## Task directions
Beneath this instruction is a listing. Transcribe from it only the stretch from the line with "Task: Open the" through the line with "Screen dimensions: 1769x995", both end lines included, exactly as written.

## Exercise data
◆ ◆ ◆ ◆ ◆
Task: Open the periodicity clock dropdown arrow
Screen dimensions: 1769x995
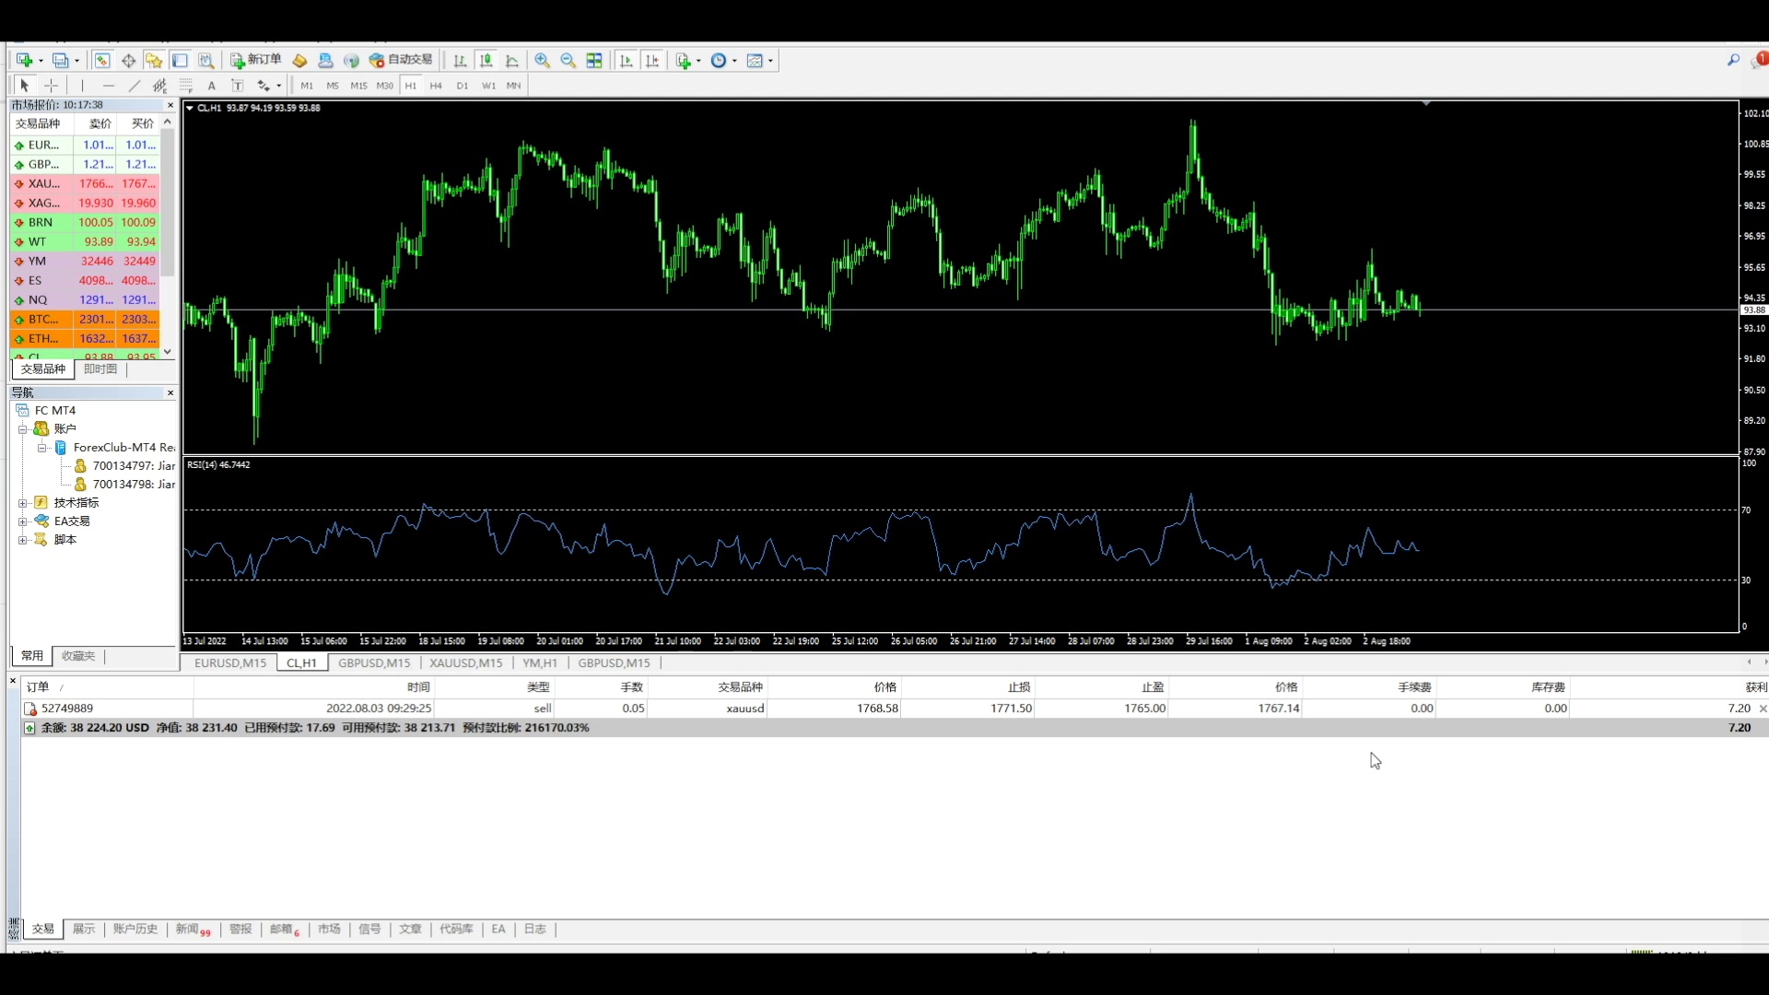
◆ ◆ ◆ ◆ ◆
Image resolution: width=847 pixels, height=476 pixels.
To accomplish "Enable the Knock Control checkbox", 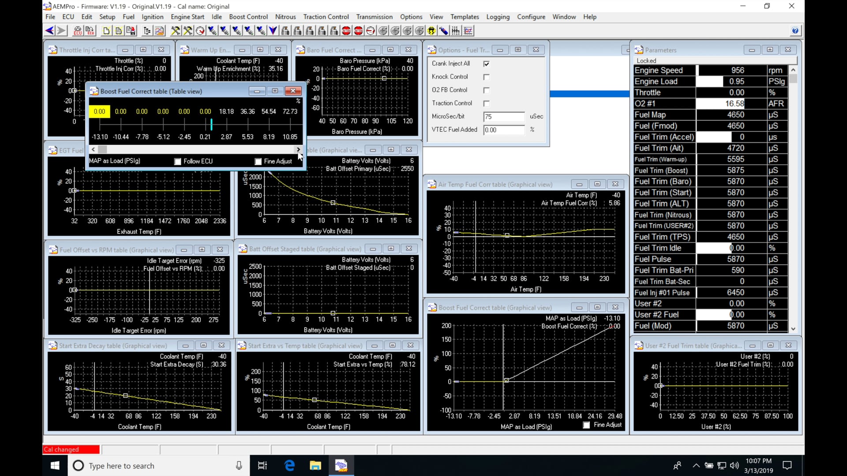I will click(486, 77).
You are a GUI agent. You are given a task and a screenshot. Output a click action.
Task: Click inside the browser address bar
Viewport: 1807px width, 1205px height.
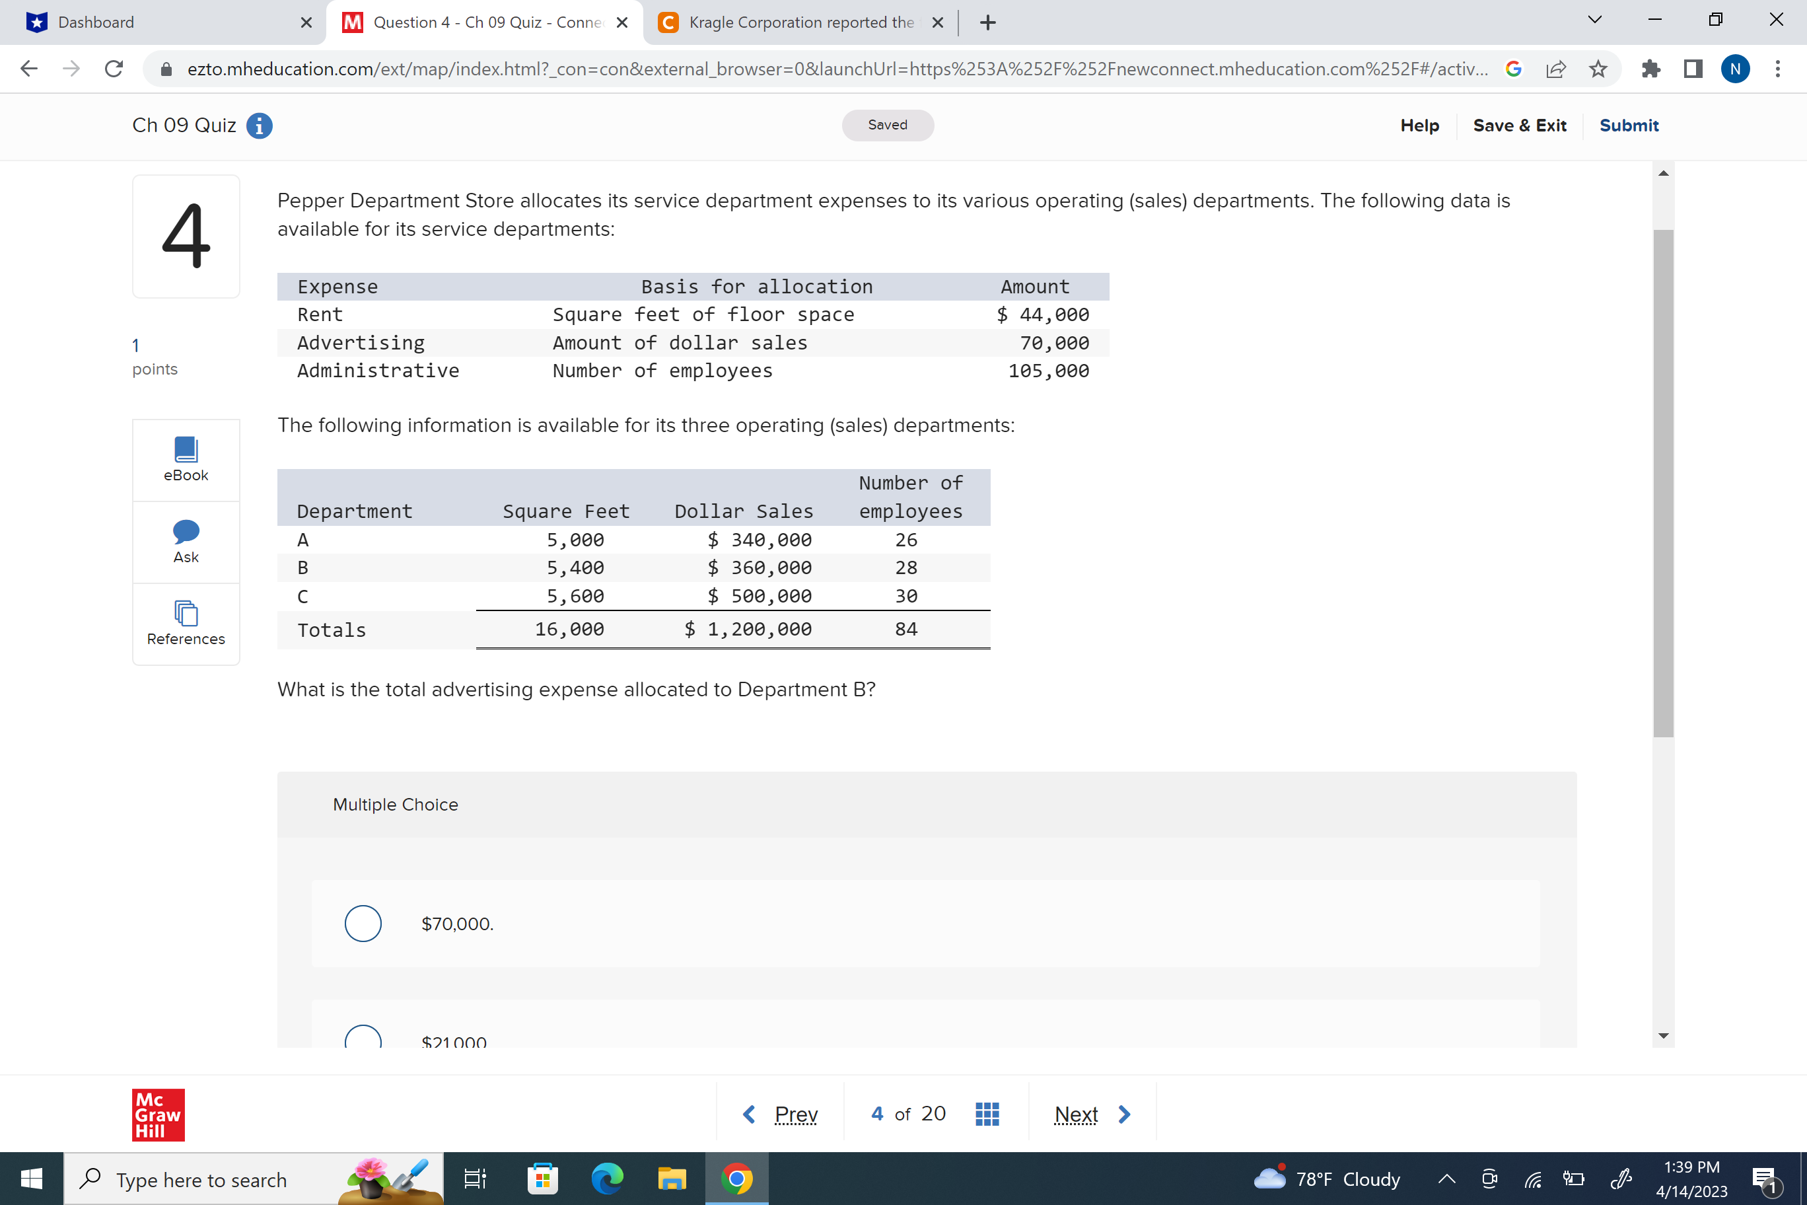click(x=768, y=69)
◆ ◆ ◆ ◆ ◆
## Expected output
Task: Open the periodicity clock dropdown arrow
Screen dimensions: 1769x995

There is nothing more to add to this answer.